begin
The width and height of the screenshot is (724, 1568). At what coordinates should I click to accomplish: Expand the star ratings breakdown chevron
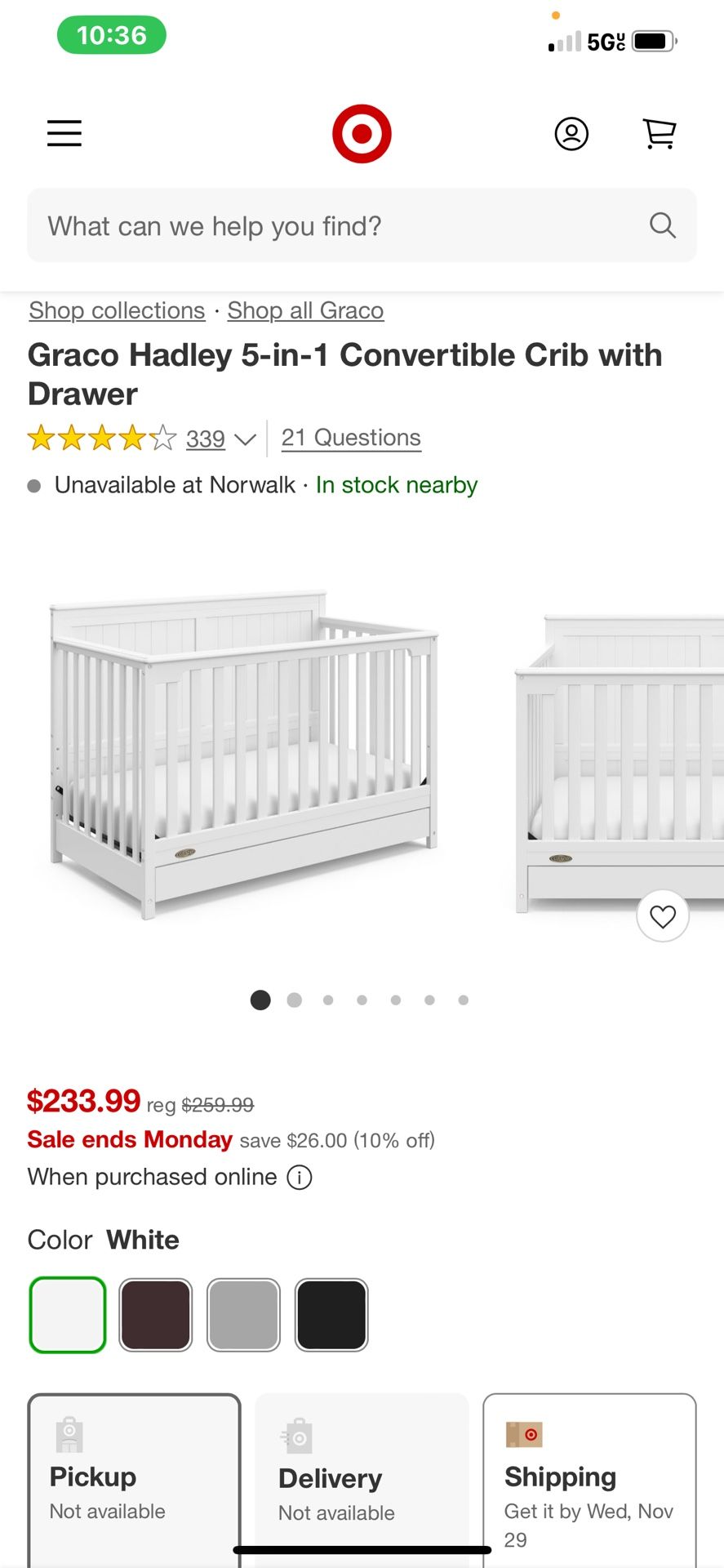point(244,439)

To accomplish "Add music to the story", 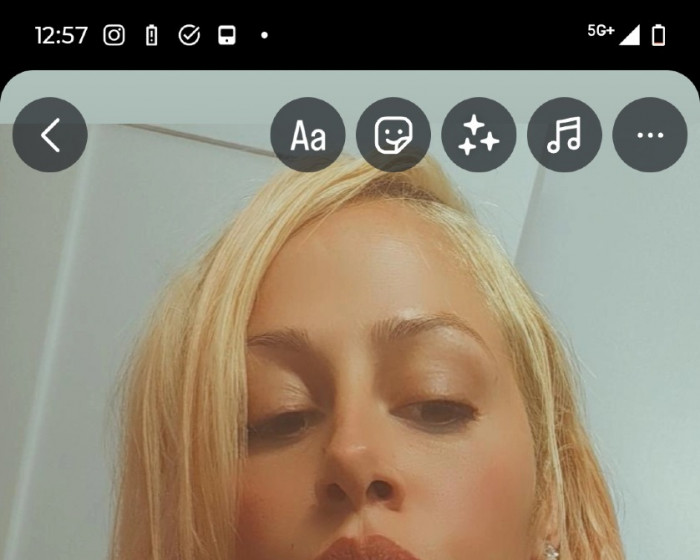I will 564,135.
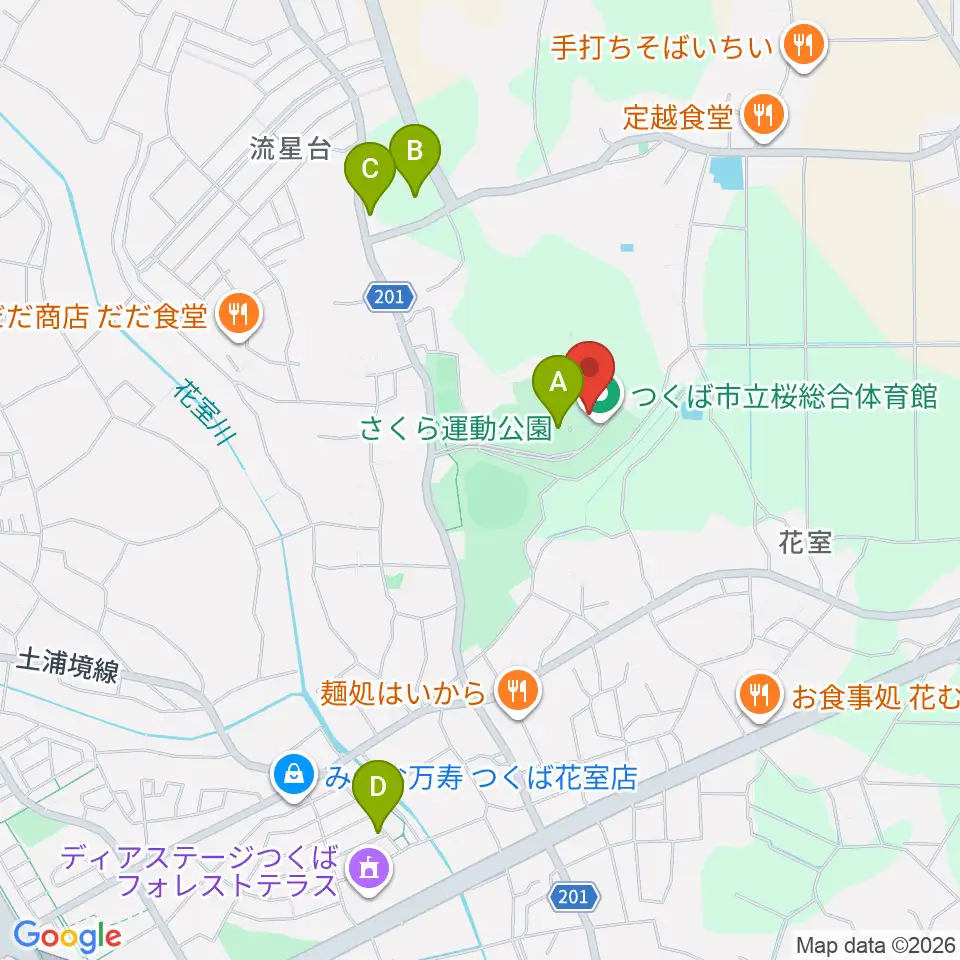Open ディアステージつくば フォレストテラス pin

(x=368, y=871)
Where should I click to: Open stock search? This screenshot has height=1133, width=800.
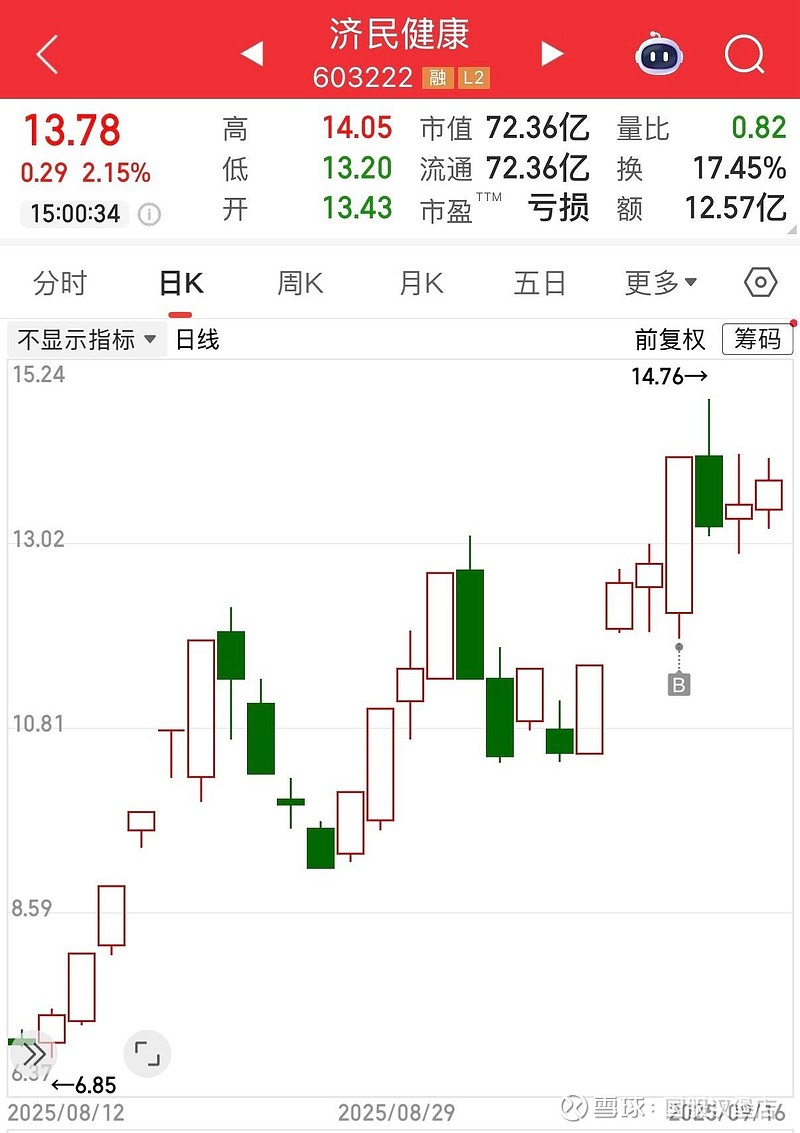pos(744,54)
end
* _YOUR INSTRUCTIONS_
Starting at the line that contains "Where should I" and continuing through the end of the records, reproduce those lines, shifting every coordinate in the answers by adding 73 to it. Omit the pictures from your reply.

* _ANSWER TO THIS PROBLEM_
Where should I click to: Open stock search? This screenshot has height=1133, width=800.
pos(817,127)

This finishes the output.